Philip McGregor Rogers said...

POB that is a stock photo. Did you not see the subtitle? Hmmmmm. :)

mcl said...

Mr. Rogers,
Don't bother POB with details and facts. He's an apologist and avoider of the short comings of the CPD. His purpose and attitude seems to be very much like that of those who run the CAPS meetings. It's about control and PR.

Patrol Officer B. said...

More squawking and cawing from the Crow's Nest? A lot less squawk and a little more action could make a difference. It might even help sell some real estate NOH and bump up the values.

mcl said...

What would "help sell some real estate NOH and bump up the values" would be for those who are sworn to "Serve & Protect", patrol and police our neighborhood consistently and effectively.

Mary Leahy said...

Hey, Officer, whadda ya think--I ain't afraid to walk down Howard with those guys around. Should I be? Phil and mcl seem ta be.

TErvin said...

"There are still some major obstacles to overcome before that sentiment (brand new experience) can be taken literally." What does this mean to you, Mr. Chevanston? I don't want to put words in your mouth, or thoughts in your head, but let me take a stab.

If your dream of a "Brand New Experience" were to be fully realized it would mean that more businesses like SOL Cafe, Ward 8 and the Peckish Pig would move into the empty store fronts on Howard. It would mean that those black kids that you assume to be gang bangers would no longer hang out on the street because they can no longer afford to live in this neighborhood due to growing property values and skyrocketing rent. It would mean that those kids and their friends and families and social networks would be torn apart as they are displaced to the segregated ghettos of Chicago's South and West sides.Those kids and their families would be forced to move to areas where they will be subjected to even more violence and poverty. And you, Chevanston, get to stroll down Howard Street with your fancy latte without having to look at a black face or endure the antics of those pesky loitering youth.

I can see why you might think this to be an ideal scenario being the middle class white male patriarch that you are. It would be great! Your property value goes up and you get rid of the riff raff.

Unfortunately, Chevanston, you are not the only one that feels this way. The RPBA feels this way. The Alderman feels this way, and the city of Evanston feels this way (considering they are subsiding the construction of a handful of fancy new restaurants restaurants to be moving in on the north side of Howard in the coming months).

However, I'm guessing the majority of Howard Street's current residents (among them being those pesky loitering youth) do not feel this way. I'm not condoning gang activity, but I don't think the answer is to sweep our problems underneath the giant rug know as the South Side. These loitering youth and the majority of people I see walking down Howard Street on a daily basis are black, and that is not something that is a great thing to be in this country, unfortunately. This entire race of people has been systematically disadvantage for the past 500 years, and don't think that just because we have a black president means that we now live in a "post-race" society. Think for a minute about the communities in the Chicago area with the Highest property values, lowest crime, and best access to quality education. Now think about the racial make up of that community. Those communities are typically going to be something like 95% white. Now think of the communities in the Chicago area with the lowest property values, highest crime, and worst access to quality education. Those communities are typically going to be something like 95% non-white with the majority being either Black or Latino. Does anybody see any problems there?

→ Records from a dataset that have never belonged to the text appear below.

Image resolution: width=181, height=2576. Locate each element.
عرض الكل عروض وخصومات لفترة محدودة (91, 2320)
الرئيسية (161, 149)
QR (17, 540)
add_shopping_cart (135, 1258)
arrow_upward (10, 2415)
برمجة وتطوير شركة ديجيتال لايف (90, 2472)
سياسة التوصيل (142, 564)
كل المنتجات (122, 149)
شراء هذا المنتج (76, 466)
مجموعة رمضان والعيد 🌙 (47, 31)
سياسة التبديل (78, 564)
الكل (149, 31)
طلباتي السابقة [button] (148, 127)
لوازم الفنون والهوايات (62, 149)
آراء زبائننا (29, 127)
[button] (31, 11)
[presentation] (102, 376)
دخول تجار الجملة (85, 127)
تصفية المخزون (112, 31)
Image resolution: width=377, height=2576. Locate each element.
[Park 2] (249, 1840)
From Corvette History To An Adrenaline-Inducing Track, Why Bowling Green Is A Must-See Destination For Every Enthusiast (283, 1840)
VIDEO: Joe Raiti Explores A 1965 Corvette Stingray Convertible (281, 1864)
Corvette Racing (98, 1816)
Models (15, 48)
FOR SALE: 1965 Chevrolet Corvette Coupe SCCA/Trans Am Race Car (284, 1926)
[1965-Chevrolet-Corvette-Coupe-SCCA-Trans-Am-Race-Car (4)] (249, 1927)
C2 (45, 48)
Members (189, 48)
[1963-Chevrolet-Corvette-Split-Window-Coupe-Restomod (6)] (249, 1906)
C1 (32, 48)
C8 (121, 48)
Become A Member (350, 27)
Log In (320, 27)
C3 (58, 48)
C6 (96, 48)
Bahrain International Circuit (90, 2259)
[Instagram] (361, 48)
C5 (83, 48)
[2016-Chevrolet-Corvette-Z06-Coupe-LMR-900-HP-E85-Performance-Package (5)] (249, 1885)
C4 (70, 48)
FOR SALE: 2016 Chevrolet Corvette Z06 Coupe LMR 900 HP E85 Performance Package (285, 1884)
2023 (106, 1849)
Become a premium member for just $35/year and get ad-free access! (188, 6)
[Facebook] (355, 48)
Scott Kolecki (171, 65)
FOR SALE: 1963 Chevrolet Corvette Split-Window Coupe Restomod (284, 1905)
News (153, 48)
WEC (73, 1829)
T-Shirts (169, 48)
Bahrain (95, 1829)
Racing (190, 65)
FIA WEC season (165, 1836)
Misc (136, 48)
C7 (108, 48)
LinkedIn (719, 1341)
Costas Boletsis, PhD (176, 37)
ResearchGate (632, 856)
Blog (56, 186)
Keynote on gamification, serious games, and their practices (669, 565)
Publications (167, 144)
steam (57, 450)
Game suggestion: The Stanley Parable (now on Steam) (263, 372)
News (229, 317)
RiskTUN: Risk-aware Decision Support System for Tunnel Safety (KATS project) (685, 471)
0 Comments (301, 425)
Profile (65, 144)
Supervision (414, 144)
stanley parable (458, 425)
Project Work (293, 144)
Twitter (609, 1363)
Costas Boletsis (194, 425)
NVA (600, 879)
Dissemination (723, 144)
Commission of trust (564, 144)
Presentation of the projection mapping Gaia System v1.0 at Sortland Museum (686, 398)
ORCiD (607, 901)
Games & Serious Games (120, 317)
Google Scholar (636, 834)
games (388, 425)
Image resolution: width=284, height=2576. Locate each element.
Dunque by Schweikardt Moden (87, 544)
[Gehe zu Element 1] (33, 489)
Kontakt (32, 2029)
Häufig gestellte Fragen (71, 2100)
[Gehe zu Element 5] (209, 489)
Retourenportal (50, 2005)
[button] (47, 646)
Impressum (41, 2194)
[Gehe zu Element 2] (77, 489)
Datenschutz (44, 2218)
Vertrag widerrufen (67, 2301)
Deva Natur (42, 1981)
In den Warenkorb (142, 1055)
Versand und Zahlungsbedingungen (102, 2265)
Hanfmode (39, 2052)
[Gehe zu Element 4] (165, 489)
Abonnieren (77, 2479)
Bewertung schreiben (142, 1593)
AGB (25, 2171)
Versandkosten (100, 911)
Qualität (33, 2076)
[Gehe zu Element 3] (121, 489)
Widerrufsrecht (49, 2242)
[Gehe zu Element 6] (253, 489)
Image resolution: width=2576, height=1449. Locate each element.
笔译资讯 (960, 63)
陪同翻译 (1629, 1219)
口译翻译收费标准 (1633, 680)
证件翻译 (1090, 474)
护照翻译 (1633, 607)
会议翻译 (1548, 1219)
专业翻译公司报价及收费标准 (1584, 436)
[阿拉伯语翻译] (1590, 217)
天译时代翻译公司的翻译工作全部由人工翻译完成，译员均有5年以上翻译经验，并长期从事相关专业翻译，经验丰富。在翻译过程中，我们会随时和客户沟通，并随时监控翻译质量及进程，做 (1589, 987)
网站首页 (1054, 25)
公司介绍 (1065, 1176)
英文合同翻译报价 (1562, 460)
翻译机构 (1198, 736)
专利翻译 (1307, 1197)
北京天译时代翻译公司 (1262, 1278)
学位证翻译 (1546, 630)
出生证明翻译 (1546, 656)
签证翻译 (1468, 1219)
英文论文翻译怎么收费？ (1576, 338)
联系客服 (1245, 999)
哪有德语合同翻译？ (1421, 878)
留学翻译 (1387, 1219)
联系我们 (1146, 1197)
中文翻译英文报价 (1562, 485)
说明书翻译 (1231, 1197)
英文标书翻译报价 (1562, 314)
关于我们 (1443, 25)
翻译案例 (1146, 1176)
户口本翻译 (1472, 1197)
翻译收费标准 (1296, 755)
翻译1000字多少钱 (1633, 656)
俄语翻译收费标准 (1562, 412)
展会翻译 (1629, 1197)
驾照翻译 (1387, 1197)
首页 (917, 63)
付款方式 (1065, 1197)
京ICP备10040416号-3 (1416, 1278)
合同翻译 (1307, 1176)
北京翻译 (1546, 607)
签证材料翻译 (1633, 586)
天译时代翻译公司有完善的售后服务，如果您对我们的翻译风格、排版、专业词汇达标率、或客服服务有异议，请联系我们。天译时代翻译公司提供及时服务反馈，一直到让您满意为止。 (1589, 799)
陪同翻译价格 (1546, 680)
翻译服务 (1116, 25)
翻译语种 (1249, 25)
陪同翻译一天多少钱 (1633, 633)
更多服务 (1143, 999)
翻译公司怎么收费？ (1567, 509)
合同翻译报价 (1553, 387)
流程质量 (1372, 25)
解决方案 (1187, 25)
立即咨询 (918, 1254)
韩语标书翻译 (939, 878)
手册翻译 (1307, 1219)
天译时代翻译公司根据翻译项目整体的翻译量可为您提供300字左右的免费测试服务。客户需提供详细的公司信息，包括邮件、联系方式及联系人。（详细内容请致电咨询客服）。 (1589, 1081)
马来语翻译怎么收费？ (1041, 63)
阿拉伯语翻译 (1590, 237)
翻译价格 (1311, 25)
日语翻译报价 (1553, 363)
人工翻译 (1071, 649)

Yes these are huge problems, but we are fortunate to live in a neighborhood that is very diverse and is one of the least segregated places in the city of Chicago. But you, Chevanston, and many of your friends want to continue this trend of racialized segregation. We definitely have some problems to overcome, but I think we need to think about ways that we can help this community that don't envolve real estate speculation and that do involve critical engagement with citizens and community building.

Philip McGregor Rogers said...


Tervin thanks for your thoughtful comments I will read them later in entirety.

The jist of what should or will happen in NOH and Rogers Park is more mixed income and less concentrated low income. Part by economic supply and demand and partly because of politics.

Current politics pays landlords more money than market rate for low income apartments. But pretty soon market rate will pay more than subsidized.

Politics is what is keeping NOH majority low income for the present time. A huge contract for low income housing will elapse probably around the year 2022.

Then there will be a huge change.

The city has to pay its bills somehow. And having this geographically desirable part of the city held back artificially and keeping the neighborhood low income doesn't serve anyone's needs.